Kellogg Faculty Fellow Ernesto Verdeja, an associate professor in the Department of Political Science and the Kroc Institute for International Peace Studies, will receive the 2018 Sheedy Excellence in Teaching Award.
The highest teaching honor in the College of Arts and Letters, the Sheedy Award was created in 1970 to honor the Rev. Charles E. Sheedy, CSC, who served as dean of Arts and Letters from 1951 to 1969.
Verdeja will receive the award at a reception in his honor in May 2019.
“I am deeply honored to be named the recipient of the 2018 Sheedy Award,” he said. “It is a humbling recognition, especially considering the seriousness and commitment my colleagues devote to the classroom. Working with such smart and intellectually curious students has made teaching a real pleasure at Notre Dame.”
Verdeja, who came to Notre Dame in 2007, focuses his research on political violence, transitional justice, forgiveness, and reconciliation.
He is also the director of undergraduate studies at the Kroc Institute, a faculty fellow at the Nanovic Institute for European Studies, a faculty affiliate at the Klau Center for Civil and Human Rights, and executive director of the Institute for the Study of Genocide in New York City.
His first book, Unchopping a Tree: Reconciliation in the Aftermath of Political Violence, was published by Temple University Press in 2009. Verdeja has since co-edited three collections of essays on genocide and written numerous articles on the causes of mass violence and the politics of reconciliation and forgiveness, among other topics. He is currently finishing a book project on the logic and dynamics of modern genocide.
This semester, Verdeja is teaching classes on Political Theory and Genocide in the Modern World. His work in the classroom, according to a colleague who nominated him for the Sheedy Award, addresses some of the most severe challenges facing nations today in a way that is passionate, effective, and transformative.
“Ernesto Verdeja is able to address these foundational questions of the failures of human governance with insight, thoughtfulness, balance, empathy, and — despite the reality — hope that very few professors could do,” the nomination letter said. “He has done this consistently, well, and with great success. His students are fortunate to learn with him.”
Many of Verdeja’s current and former graduate and undergraduate students also wrote in support of his nomination, praising his expertise, innovation, and dedication.
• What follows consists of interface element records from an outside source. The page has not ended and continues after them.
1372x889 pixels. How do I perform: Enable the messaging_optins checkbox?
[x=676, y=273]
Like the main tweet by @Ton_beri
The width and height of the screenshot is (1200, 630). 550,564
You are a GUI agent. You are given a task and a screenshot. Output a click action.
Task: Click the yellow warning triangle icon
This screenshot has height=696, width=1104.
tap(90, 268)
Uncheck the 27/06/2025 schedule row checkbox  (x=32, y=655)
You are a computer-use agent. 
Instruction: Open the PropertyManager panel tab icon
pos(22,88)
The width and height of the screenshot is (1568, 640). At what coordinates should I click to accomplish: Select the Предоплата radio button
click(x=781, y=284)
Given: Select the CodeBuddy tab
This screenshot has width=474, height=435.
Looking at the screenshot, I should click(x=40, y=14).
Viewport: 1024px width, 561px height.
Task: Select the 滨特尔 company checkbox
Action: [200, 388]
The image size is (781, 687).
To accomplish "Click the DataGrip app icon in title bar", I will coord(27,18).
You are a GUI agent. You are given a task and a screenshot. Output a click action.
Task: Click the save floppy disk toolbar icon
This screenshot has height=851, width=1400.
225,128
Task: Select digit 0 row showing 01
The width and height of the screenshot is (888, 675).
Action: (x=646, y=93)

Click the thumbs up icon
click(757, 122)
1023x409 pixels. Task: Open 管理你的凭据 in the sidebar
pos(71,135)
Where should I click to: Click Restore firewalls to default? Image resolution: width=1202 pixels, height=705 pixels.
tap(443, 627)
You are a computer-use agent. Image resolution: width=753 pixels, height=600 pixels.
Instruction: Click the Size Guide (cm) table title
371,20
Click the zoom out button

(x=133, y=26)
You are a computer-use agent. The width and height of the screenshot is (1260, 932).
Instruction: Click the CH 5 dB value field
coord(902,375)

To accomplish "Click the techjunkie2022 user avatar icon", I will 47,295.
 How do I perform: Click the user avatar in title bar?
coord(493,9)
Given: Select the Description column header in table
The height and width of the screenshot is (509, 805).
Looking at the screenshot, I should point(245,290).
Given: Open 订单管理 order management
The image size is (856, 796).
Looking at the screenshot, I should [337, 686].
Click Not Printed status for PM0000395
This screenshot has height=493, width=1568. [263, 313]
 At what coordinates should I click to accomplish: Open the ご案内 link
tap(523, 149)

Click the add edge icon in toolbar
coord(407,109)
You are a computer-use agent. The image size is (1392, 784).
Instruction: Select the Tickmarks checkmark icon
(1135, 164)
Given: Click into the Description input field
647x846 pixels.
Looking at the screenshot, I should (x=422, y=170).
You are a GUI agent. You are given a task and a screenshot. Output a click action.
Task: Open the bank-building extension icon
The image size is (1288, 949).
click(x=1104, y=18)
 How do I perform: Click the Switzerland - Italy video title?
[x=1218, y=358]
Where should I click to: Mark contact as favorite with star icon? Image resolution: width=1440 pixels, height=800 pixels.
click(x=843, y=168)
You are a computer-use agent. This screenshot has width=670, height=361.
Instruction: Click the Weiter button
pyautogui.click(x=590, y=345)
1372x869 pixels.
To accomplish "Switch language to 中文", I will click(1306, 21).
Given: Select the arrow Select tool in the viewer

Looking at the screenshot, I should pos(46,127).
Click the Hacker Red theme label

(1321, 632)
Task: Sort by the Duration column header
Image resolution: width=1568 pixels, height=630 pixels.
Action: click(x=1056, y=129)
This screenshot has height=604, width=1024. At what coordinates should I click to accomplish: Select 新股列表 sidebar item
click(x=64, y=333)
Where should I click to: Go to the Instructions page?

“Professor Verdeja has been one of the most influential and supportive figures of my academic career at Notre Dame,” wrote one student. “Working with him as a research assistant and a student has profoundly impacted my undergraduate experience and has provided innumerable opportunities for intellectual and personal growth.
“Professor Verdeja embodies the kind of professor, researcher, and person that I — and so many other students — aspire to become.”